Search the material for lines containing the word "will", and copy each one.

------------------------

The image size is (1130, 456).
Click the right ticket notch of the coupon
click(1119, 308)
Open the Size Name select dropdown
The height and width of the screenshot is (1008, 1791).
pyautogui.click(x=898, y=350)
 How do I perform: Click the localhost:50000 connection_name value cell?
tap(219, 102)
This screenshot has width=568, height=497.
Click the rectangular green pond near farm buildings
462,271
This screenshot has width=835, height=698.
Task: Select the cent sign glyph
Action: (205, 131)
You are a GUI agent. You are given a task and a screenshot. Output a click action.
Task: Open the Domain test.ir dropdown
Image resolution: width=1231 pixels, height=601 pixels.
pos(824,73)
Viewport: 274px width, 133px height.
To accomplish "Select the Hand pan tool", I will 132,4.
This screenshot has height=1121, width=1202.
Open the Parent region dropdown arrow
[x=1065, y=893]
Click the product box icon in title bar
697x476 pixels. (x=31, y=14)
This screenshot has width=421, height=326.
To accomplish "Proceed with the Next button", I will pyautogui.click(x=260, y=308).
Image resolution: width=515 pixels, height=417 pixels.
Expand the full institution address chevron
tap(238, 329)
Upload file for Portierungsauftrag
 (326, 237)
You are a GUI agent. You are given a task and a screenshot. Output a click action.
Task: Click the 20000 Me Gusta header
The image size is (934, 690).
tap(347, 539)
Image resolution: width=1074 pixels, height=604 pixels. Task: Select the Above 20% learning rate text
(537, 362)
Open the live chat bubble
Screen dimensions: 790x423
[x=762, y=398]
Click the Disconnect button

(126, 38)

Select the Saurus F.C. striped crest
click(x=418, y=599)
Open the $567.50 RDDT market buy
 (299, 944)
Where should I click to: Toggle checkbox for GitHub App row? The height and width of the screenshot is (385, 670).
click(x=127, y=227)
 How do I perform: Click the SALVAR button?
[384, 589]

------------------------

PROBLEM SOLUTION
To accomplish "Select the Hand pan tool", I will 132,4.
To accomplish "Proceed with the Next button", I will pyautogui.click(x=260, y=308).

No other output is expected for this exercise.